[Angezeigter Textausschnitt]
────────────────
Berlin

BVG plant Neugestaltung ihres Angebots

Im Frühherbst 2003 begannen bei der BVG die Arbeiten an dem Projekt Angebotsoptimierung, mit dem sich die BVG eine größere Neugestaltung von Netz und Fahrplan-Angebot vorgenommen hat. Das Vorhaben ist Teil des „Lenkrad” genannten Sanierungsprogramms für die BVG, das unter dem seit 2002 amtierenden neuen Vorstandsvorsitzenden, Herrn Graf von Arnim, aufgelegt wurde.

Das Projekt Angebotsoptimierung unterscheidet sich von der Mehrzahl der Lenkrad - Vorhaben dadurch, dass es auch Erlössteigerungen zum Ziel hat. Dass die Angebotsoptimierung gleichzeitig auch Kostensenkungen erzielen soll, zeigt den ehrgeizigen Anspruch des Vorhabens. Das Projekt gliedert sich im Wesentlichen in die drei Teile Analysen, strategische Netzplanung und Detailplanung, wobei unter Letzterem die konkrete Neuplanung von Netz und Fahrplan verstanden wird. In diesem Artikel sollen die Ergebnisse der Analysen vorgestellt werden, ein zweiter wird im nächsten SIGNAL die Planungen vorstellen.
────────────────
[Auszüge aus Einträgen]
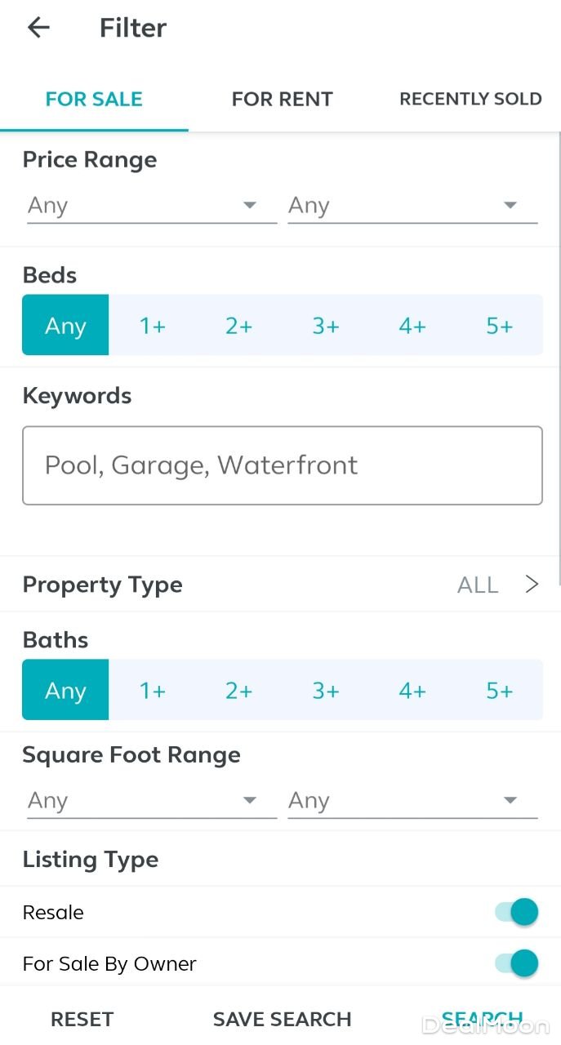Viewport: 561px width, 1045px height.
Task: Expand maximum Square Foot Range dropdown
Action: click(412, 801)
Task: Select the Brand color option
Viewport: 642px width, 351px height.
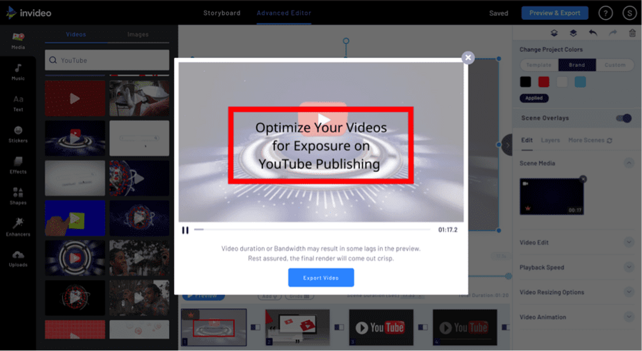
────────────────
[Teile der Übung]
[1] Zähle alle Teile auf, in die sich das Projekt laut dem Text über die BVG-Angebotsoptimierung im Wesentlichen gliedert.
[2] Bitte schreibe den Text über die BVG-Angebotsoptimierung nach seinem letzten Satz mit einigen Sätzen weiter.
Die Einträge stammen aus einer anderen Quelle als der Text über die BVG-Angebotsoptimierung.

[Nummerierte Antworten]
[1] Analysen, strategische Netzplanung, Detailplanung

[2]
Analysen

Mit Analysen zu Kunden-Anforderungen an den ÖPNV, zur Wettbewerbssituation OPNV - MIV (Motorisierter Individualverkehr) in Berlin und zur Auslastung der von ihr betriebenen Verkehrsmittel erweiterte die BVG ihre Datengrundlagen, die von Experten im bundesweiten Vergleich bereits heute als gut eingeschätzt werden.

Im Bereich Marktforschung verfügt die BVG über Daten allgemeiner Art (zum Beispiel BVG-Marktmonitor) und über eine Vielzahl von SpezialUntersuchungen zu Einzelthemen wie die Bewertung von verschiedenen Expressbussen. Nun wurde der Ansatz betrieben, einerseits die allgemeinen Fragestellungen zu vertiefen und andererseits die Spezialuntersuchungen zu ergänzen, so dass insgesamt ein „rundes Bild" an für die Verkehrsplanung verwendbaren systematischen Aussagen gewonnen werden konnte. Unterstützt wurde die BVG dabei durch Roland Berger Market Research. Roland Berger war darüber hinaus mit der Begleitung weiterer Aufgaben im Vorhaben betraut, während mit der Unterstützung im ingenieurplanerischen Bereich die Berliner Firma IVU AG beauftragt ist.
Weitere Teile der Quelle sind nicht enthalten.